The absolute best scallops I have ever put in my mouth were from EAT! in Orange Beach. OMG...they were amazing. If Chris is on here I would love the recipe if it is not a secret. They had a citrus flavor to them. WOW.


----------



## dsar592 (Oct 12, 2007)

do they have them on their friday buffet cause I might be going there this friday.


----------



## jspooney (Oct 2, 2007)

dsar592 said:


> do they have them on their friday buffet cause I might be going there this friday.
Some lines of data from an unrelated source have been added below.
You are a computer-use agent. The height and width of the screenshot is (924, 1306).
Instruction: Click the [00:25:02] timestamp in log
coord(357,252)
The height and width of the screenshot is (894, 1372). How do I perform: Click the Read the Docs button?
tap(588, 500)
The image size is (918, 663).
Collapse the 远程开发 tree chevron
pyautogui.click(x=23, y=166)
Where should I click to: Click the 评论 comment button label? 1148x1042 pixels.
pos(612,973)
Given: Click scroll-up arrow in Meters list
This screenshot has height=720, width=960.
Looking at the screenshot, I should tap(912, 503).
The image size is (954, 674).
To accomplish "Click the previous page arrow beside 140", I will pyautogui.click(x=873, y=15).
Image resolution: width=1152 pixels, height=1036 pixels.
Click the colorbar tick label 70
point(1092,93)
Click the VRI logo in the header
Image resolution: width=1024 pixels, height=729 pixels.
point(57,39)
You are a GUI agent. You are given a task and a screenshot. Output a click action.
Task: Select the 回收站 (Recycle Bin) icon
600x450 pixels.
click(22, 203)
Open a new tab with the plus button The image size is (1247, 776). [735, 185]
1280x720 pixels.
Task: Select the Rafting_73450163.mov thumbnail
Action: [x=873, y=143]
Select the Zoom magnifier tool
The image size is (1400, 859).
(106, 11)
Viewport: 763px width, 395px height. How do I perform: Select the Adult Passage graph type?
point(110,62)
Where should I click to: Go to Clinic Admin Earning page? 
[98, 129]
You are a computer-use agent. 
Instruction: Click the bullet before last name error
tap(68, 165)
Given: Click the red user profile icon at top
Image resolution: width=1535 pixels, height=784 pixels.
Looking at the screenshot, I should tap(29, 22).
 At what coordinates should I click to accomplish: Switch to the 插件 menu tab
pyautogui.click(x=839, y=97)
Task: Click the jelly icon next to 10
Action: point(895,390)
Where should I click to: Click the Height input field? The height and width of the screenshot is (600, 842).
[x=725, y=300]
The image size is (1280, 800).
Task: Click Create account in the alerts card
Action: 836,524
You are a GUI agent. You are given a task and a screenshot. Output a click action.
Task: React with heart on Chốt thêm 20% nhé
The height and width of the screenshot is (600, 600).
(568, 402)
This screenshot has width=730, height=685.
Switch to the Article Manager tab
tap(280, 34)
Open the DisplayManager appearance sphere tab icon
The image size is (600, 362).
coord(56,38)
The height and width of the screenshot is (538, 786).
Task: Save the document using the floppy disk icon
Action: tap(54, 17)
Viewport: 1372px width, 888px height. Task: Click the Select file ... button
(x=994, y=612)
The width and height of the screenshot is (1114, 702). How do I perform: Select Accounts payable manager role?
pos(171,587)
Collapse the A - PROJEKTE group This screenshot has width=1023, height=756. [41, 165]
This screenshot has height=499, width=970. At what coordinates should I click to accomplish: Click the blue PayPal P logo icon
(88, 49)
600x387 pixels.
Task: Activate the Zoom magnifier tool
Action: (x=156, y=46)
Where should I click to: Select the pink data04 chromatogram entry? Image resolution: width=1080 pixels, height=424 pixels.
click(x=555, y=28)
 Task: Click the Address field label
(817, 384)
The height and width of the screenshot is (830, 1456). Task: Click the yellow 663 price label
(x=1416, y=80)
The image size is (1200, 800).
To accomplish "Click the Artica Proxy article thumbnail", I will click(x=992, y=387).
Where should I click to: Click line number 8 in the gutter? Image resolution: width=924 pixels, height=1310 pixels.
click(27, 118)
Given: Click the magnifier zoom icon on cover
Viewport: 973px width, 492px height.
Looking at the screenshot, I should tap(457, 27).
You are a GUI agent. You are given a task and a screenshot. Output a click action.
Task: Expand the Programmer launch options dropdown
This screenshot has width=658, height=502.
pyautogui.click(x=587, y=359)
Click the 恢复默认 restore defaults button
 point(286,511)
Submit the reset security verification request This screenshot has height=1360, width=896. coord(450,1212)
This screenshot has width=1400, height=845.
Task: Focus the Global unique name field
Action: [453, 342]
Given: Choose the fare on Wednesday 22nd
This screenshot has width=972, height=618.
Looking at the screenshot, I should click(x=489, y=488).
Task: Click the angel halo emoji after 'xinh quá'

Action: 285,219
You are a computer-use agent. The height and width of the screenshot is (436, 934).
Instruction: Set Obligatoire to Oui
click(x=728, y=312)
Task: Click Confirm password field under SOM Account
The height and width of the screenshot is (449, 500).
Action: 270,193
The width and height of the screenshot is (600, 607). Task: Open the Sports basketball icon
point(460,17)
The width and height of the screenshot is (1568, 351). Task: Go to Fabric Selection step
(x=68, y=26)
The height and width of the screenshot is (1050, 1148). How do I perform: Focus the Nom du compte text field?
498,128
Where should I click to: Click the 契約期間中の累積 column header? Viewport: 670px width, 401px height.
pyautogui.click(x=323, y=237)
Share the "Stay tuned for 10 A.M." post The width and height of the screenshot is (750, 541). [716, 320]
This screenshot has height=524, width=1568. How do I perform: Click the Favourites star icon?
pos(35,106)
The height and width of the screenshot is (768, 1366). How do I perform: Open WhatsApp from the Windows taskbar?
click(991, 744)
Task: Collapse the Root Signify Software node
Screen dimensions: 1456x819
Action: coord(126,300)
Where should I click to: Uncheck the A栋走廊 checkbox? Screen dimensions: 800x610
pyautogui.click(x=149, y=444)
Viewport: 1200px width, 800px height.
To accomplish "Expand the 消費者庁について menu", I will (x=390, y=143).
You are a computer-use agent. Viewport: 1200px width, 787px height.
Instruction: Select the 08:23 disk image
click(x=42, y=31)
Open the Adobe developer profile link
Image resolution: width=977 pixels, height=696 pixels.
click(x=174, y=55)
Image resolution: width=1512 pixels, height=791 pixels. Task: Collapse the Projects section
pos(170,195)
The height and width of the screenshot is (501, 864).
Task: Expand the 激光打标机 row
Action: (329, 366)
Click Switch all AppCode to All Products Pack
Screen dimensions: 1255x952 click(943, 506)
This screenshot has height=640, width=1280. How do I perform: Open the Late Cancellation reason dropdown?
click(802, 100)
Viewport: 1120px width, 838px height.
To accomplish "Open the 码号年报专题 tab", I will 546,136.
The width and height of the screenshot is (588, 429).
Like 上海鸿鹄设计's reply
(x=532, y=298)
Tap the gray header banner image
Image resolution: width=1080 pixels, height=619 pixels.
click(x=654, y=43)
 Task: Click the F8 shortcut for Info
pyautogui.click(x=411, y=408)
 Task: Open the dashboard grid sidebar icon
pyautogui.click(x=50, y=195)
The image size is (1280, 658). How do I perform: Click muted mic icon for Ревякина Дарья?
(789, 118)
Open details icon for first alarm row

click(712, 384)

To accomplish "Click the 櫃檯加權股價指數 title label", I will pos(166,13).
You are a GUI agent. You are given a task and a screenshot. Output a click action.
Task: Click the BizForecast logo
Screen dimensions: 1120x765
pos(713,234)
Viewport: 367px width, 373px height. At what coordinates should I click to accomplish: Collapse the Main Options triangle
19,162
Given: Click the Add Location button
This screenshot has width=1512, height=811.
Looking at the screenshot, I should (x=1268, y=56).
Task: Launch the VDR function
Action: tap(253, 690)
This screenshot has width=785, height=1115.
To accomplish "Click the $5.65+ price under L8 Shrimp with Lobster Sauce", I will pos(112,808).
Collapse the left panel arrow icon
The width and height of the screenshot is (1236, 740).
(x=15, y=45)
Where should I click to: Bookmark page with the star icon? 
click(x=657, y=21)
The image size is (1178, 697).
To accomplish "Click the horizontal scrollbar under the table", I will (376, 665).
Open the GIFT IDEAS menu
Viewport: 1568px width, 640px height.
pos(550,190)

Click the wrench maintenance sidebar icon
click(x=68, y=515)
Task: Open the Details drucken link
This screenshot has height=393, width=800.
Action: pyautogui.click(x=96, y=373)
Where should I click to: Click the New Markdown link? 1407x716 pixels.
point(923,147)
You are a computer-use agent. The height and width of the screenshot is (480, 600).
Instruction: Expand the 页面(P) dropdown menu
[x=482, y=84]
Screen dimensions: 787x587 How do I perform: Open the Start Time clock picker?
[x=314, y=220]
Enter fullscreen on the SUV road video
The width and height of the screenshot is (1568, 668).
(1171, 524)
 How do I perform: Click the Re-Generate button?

I am not sure...but they were the best I've ever had.


----------



## onoahi (Oct 5, 2007)

*Chris is no longer with Eat!*

He sold his share and is now at FloraBama Yacht Club.


----------



## Salty Daze (Sep 25, 2011)

Man here is a recipe we found on this forum and used this last weekend while scalloping. It was AWESOME!!!!!! This will be a must for now on. We cooked sausage dogs and had ceviche while out on the boat all day snorkeling and scalloping. Kiddos even liked it.








*Ceviche* 
3 pounds White Firm fish - Trigger,Cobia, Wahoo, Mako, etc.. I've used Snapper (black is better then Red) FRESH _*never*_ frozen
1 cup lime juice 
1 cup lemon juice (for lime and lemon - I buy best quality bottled) like Reallime (read the back no sugar added or preservatives)
1 cup peeled, seeded and finely chopped cucumber 
1 seeded and finely chopped large tomato 
1 seeded and finely chopped yellow bell pepper
1/2 cup chopped fresh cilantro 
1 finely chopped large sweet onion 
3 smoked dried chilli peppers ( I do my own)
1 tsp Kosher salt, for seasoning 

Chop fish into 1/2"x1/2" (or smaller) cubes, add to 1 Gallon strong ziploc bag, pour in lime and lemon juice, agitate then refrigerate. Work on the veggies and peppers - add peppers after first hour. Agitate bag and fish once per hour for 3 hours (done after one hour if in a hurry... or late) pour off about half of juice, more if you want but leave enough to fully coat veggies, then add veggies. Agitate and sit for one hour - if you can. Spoon out about what you can eat into a bowl and have at it - will keep for about 2 days def better day 1. makes about 4-5#'s


----------